--- Data supplied ---
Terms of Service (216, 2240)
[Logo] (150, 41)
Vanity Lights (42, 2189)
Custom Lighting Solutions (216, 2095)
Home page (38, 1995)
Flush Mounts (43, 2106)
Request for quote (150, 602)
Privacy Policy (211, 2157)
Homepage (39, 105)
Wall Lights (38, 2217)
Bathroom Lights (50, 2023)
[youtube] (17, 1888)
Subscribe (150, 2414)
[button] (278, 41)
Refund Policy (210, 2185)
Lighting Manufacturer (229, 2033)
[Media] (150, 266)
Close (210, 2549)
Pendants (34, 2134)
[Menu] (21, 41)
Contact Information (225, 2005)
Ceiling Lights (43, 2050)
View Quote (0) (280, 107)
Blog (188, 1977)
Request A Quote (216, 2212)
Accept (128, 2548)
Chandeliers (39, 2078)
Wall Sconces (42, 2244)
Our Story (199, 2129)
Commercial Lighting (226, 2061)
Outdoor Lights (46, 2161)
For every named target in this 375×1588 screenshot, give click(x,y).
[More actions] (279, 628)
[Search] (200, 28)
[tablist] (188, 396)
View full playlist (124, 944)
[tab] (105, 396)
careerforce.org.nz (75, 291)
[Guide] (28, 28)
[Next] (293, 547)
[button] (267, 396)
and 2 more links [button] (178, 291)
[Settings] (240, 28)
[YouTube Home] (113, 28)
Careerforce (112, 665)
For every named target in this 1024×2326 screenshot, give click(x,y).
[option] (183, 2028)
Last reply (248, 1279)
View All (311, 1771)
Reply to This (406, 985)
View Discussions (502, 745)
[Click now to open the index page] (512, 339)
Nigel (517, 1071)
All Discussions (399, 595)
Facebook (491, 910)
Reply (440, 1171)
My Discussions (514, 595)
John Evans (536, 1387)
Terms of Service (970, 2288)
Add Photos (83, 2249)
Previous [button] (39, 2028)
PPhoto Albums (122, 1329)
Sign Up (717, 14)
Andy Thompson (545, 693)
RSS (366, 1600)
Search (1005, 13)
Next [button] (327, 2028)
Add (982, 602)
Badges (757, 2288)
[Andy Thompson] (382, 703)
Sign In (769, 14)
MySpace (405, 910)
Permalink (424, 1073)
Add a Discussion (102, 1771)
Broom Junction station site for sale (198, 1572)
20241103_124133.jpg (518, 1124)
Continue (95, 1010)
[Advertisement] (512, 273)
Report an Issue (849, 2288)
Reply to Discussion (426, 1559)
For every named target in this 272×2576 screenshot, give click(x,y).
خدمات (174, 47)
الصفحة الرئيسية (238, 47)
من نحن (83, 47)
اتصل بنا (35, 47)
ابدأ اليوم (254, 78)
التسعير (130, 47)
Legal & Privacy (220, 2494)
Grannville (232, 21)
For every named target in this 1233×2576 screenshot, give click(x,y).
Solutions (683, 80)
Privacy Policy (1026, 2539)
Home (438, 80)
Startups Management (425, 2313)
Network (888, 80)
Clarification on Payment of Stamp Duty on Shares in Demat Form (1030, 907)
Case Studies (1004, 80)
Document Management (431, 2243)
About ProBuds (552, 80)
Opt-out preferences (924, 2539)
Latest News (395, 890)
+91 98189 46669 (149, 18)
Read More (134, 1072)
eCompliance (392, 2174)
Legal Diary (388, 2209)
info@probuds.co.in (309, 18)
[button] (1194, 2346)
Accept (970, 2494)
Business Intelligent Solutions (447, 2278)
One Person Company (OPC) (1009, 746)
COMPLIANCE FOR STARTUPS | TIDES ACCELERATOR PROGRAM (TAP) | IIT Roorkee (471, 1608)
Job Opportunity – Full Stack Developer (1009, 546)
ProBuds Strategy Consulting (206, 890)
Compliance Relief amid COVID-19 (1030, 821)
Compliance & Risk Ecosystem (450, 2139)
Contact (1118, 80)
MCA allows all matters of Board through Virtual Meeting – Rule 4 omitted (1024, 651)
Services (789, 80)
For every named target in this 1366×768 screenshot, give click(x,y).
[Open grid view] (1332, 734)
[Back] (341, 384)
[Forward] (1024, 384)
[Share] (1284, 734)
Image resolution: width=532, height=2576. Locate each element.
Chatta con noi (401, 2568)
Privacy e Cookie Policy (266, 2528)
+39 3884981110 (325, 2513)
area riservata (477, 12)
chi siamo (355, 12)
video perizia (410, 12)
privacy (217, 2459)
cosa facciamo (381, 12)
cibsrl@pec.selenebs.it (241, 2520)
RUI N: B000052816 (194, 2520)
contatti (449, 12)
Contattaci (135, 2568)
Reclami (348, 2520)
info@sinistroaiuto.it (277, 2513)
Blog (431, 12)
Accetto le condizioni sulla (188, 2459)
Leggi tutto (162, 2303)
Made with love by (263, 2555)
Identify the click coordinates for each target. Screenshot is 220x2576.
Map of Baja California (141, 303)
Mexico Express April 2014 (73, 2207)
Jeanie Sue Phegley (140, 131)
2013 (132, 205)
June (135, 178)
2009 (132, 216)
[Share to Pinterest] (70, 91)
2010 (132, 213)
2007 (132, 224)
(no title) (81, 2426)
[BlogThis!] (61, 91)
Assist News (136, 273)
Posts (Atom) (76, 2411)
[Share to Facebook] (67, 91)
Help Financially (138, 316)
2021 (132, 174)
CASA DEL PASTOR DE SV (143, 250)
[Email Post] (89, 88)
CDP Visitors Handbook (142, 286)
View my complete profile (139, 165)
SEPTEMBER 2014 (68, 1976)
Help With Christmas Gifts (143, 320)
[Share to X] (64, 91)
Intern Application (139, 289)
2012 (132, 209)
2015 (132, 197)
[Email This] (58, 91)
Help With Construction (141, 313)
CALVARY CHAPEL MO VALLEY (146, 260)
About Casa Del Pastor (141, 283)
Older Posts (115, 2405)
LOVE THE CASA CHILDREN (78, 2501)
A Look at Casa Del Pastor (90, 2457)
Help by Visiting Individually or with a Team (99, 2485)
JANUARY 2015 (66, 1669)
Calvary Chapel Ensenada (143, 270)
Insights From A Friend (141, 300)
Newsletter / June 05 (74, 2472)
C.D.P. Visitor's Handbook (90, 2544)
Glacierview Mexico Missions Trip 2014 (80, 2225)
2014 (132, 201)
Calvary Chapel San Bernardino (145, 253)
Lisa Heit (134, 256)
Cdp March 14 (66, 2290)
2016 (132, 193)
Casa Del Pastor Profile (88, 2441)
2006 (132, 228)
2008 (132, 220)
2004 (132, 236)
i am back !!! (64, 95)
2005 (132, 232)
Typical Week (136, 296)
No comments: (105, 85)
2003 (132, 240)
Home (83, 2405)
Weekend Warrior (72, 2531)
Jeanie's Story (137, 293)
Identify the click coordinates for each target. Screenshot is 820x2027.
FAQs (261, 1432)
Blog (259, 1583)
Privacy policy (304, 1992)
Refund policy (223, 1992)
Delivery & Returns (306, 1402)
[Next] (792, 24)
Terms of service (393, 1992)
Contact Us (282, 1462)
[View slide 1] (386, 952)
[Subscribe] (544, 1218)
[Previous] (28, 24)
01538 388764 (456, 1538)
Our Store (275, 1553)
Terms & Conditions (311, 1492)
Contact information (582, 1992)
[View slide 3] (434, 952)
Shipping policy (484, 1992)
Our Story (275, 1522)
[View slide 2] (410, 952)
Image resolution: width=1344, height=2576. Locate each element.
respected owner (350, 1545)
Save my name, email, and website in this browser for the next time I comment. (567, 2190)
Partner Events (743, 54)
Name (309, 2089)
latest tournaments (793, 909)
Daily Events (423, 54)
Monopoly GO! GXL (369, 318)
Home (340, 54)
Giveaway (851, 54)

--- Work required ---
Reply with a number only, showing how many lines of the material contain the word "Lights".

--- Solved problem ---
5